Directions
Please revise the listing below by changing every "agent" to "assistant" and keeping everything else the same. Leave the pictures out of your answer.

Item position entries

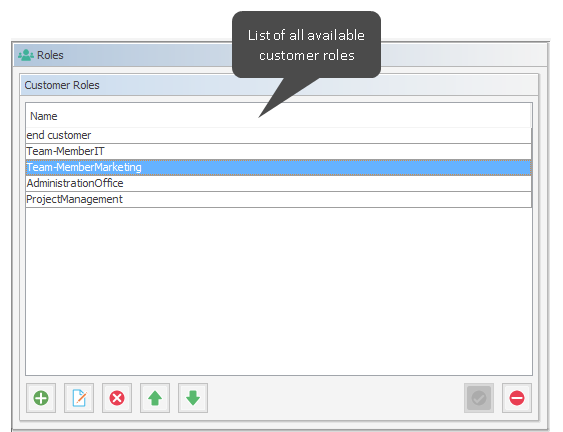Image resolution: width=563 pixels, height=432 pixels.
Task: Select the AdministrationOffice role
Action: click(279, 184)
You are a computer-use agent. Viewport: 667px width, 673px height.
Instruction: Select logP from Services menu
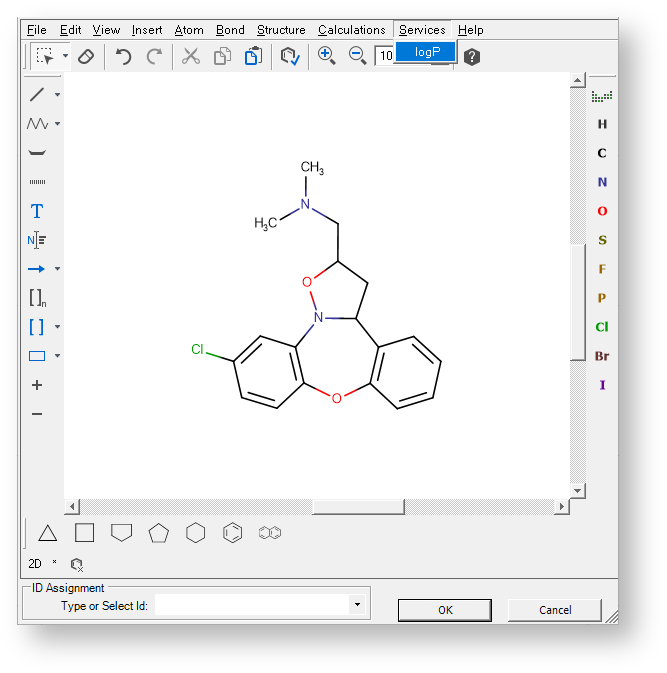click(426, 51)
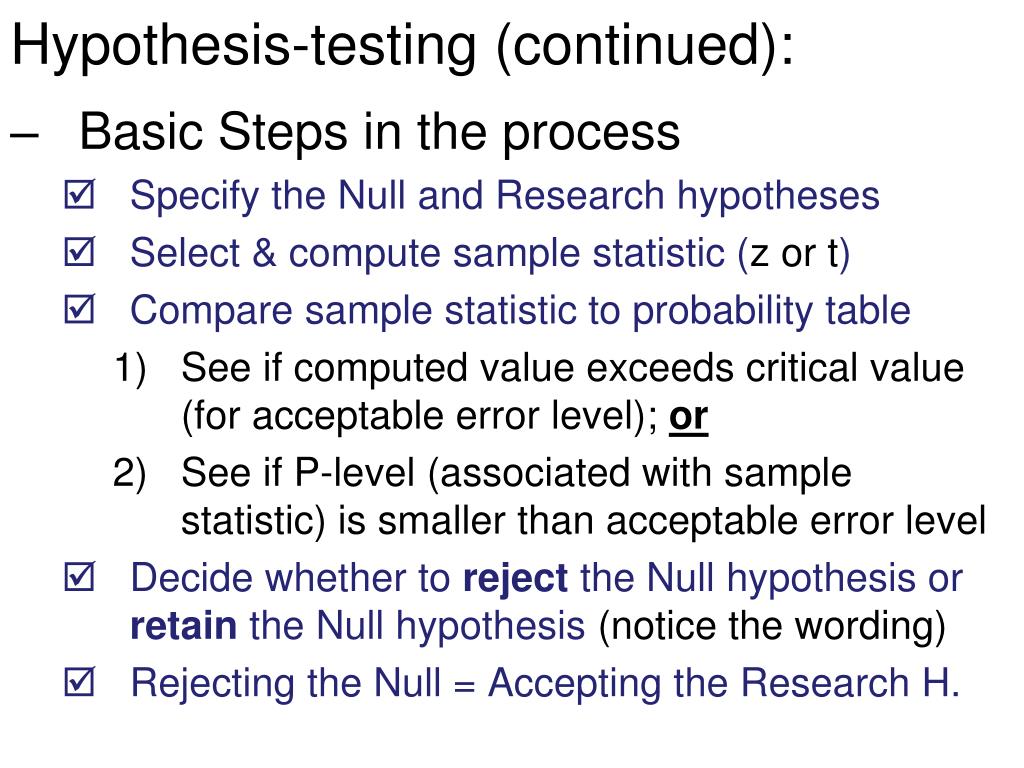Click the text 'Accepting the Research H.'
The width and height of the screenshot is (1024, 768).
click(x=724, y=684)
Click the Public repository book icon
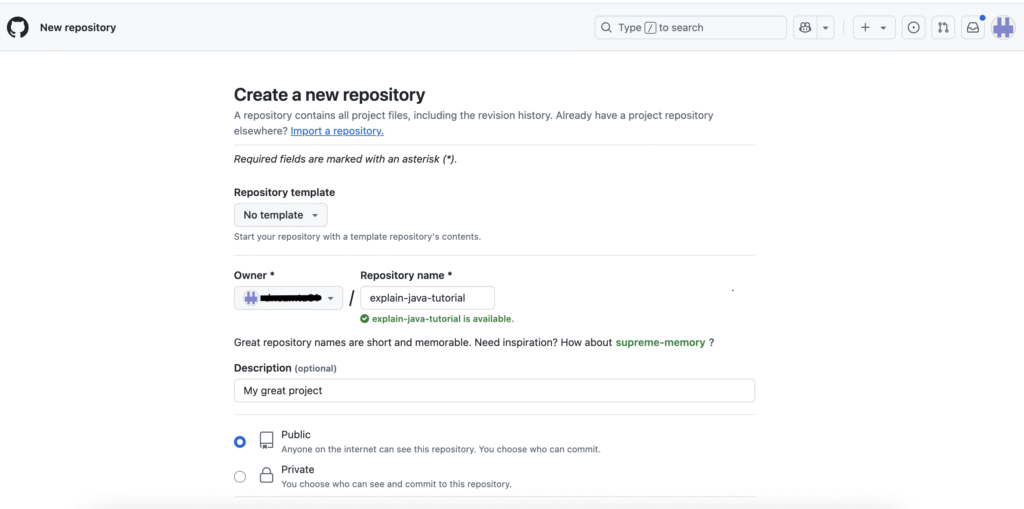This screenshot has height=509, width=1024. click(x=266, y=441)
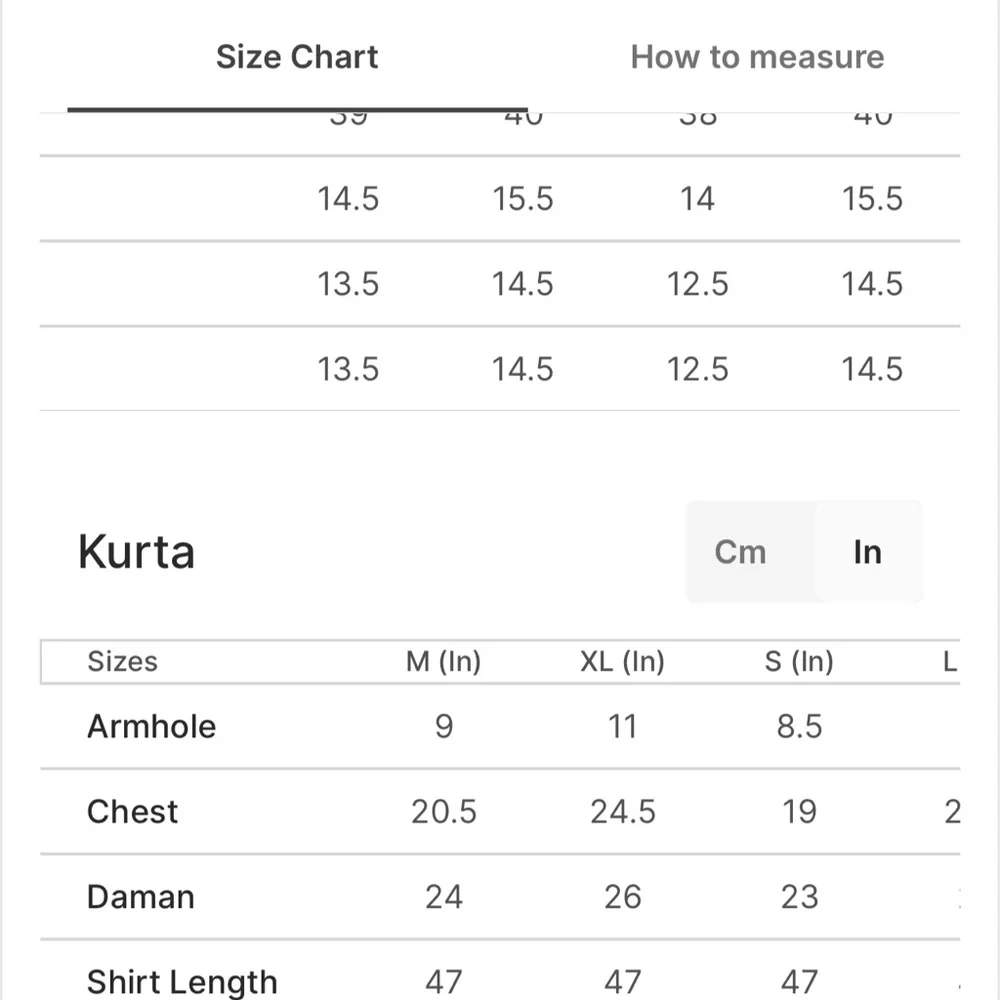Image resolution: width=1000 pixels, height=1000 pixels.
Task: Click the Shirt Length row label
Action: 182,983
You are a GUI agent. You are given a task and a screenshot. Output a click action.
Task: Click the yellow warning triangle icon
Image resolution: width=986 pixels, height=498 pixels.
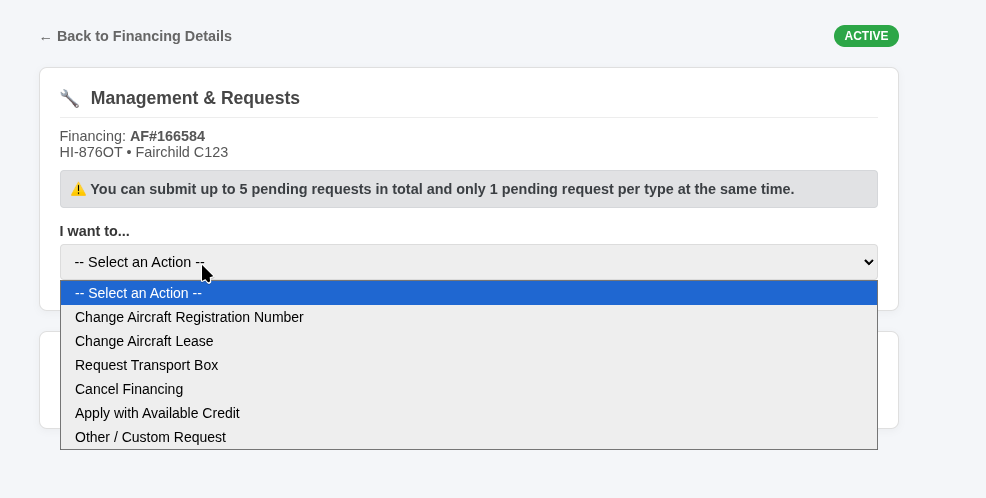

The result
Image resolution: width=563 pixels, height=432 pixels.
Task: Select the AdministrationOffice role
Action: click(279, 184)
You are a computer-use assistant. Viewport: 667px width, 673px height.
Instruction: Select logP from Services menu
click(426, 51)
Click the text 'Accepting the Research H.'
The width and height of the screenshot is (1024, 768).
click(x=724, y=684)
Click the Public repository book icon
This screenshot has height=509, width=1024. click(x=266, y=441)
Image resolution: width=1000 pixels, height=1000 pixels.
Task: Click the Shirt Length row label
Action: 182,983
You are a GUI assistant. You are given a task and a screenshot. Output a click action.
Task: Click the yellow warning triangle icon
Image resolution: width=986 pixels, height=498 pixels.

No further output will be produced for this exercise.